In 2012, Steve Green announced his family's intention to open a permanent institution, which he claimed would be a scholarly museum, not an evangelistic outreach ministry, within the next four years to house the Green Collection. The mission statement of the museum, however, as found in its 501(c)3 tax filings for 2011, the most recent year available, is "To bring to life the living Word of God, to tell its compelling story of preservation, and to inspire confidence in the absolute authority and reliability of the Bible." More recently, Green told a press conference that the Museum will focus on the Bible's impact, history and narrative, explaining that while he might hope that the museum would bring people to Christianity, the museum is not created as a tool of evangelizing, “We’re not discussing a lot of particulars of the book. It’s more of a high-level discussion of here’s this book, what is its history and impact and what is its story."

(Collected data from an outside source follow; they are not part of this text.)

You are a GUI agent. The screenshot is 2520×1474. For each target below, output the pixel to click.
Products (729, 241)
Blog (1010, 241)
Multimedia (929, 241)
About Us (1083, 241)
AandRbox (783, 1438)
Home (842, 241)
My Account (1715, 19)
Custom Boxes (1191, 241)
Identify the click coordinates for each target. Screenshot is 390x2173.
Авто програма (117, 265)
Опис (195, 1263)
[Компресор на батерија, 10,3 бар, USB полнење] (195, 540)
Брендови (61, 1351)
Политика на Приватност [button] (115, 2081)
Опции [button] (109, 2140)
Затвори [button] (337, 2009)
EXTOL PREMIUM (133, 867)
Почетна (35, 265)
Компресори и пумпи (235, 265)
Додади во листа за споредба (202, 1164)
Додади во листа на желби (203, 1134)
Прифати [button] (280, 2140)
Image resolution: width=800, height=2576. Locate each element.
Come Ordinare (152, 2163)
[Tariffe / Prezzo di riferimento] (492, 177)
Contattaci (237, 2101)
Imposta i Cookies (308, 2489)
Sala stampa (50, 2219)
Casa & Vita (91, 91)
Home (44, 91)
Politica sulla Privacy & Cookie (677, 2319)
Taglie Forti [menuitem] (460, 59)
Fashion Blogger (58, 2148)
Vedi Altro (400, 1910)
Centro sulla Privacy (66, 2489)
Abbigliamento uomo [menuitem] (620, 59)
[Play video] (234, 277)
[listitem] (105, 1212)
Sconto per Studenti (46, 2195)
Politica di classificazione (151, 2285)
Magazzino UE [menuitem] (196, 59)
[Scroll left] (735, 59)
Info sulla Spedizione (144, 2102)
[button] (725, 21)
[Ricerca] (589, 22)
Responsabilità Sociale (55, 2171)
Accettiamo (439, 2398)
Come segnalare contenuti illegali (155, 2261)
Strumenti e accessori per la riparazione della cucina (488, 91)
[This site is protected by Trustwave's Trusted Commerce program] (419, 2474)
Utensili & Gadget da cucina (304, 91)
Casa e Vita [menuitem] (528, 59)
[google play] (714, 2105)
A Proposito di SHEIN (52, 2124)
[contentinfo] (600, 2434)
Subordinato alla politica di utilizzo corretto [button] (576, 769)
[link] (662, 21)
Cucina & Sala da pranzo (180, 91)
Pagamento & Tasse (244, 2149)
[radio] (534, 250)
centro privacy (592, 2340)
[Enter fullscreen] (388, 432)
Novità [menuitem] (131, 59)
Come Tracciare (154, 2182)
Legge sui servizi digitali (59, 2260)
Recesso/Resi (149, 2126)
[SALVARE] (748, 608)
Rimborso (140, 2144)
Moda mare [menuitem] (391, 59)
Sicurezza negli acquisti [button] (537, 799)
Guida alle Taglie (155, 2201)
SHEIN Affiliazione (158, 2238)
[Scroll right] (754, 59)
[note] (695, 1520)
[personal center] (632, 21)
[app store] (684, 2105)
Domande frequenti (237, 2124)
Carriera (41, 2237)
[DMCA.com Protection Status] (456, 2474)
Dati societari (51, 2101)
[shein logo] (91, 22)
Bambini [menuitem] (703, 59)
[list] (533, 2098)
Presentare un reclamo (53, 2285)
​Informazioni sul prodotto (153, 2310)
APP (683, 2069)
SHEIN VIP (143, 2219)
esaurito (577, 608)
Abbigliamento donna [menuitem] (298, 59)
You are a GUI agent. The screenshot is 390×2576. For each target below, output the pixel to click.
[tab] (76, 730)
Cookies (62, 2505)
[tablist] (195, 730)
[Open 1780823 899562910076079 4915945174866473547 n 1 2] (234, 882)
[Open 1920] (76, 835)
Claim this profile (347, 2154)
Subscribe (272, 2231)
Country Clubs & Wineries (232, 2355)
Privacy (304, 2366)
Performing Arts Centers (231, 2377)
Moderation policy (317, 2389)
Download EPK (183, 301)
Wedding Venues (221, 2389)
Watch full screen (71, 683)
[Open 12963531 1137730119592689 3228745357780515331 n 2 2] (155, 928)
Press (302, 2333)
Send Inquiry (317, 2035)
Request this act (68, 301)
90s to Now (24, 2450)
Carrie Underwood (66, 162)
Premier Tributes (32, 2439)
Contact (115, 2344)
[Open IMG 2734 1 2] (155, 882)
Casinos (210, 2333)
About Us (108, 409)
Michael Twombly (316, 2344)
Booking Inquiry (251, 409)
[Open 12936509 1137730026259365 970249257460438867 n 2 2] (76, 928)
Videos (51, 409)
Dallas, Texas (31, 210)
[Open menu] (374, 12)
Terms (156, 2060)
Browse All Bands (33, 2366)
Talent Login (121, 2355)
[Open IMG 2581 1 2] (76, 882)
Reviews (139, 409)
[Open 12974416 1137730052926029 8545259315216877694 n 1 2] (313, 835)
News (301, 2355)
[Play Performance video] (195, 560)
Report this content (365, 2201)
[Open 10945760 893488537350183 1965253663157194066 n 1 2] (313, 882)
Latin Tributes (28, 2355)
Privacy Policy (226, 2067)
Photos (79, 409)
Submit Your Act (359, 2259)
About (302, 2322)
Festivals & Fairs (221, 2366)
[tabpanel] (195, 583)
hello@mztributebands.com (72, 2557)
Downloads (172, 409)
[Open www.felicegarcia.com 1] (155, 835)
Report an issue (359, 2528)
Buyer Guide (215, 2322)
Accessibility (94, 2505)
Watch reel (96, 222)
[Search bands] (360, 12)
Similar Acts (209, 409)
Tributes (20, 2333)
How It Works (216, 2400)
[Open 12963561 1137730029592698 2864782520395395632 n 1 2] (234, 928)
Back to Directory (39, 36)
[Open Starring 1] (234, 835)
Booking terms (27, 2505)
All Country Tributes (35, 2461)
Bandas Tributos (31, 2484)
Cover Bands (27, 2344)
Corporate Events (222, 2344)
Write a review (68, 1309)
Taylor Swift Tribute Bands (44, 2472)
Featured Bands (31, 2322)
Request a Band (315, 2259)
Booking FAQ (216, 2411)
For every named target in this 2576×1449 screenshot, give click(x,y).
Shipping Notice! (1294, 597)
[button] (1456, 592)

The Greens identified Washington, DC, Dallas, and New York City as finalists for the museum's location.

In July 2012, the Green Collection announced the purchase of the building housing the Washington Design Center in DC, for a reported $50 million, to house the as-yet-unnamed national Bible museum. The building is located two blocks from the National Mall at 300 D. Street SW, near the Federal Center SW Metro station. The museum will reportedly charge admission, as do other private museums in Washington, such as the National Building Museum, the International Spy Museum, and the Newseum. The museum was constructed in the former Design Center, an historically protected Renaissance Revival building close to the National Mall and the United States Capitol.

Donations from the Green Collection are made to the Museum of the Bible, providing a tax write-off to Hobby Lobby.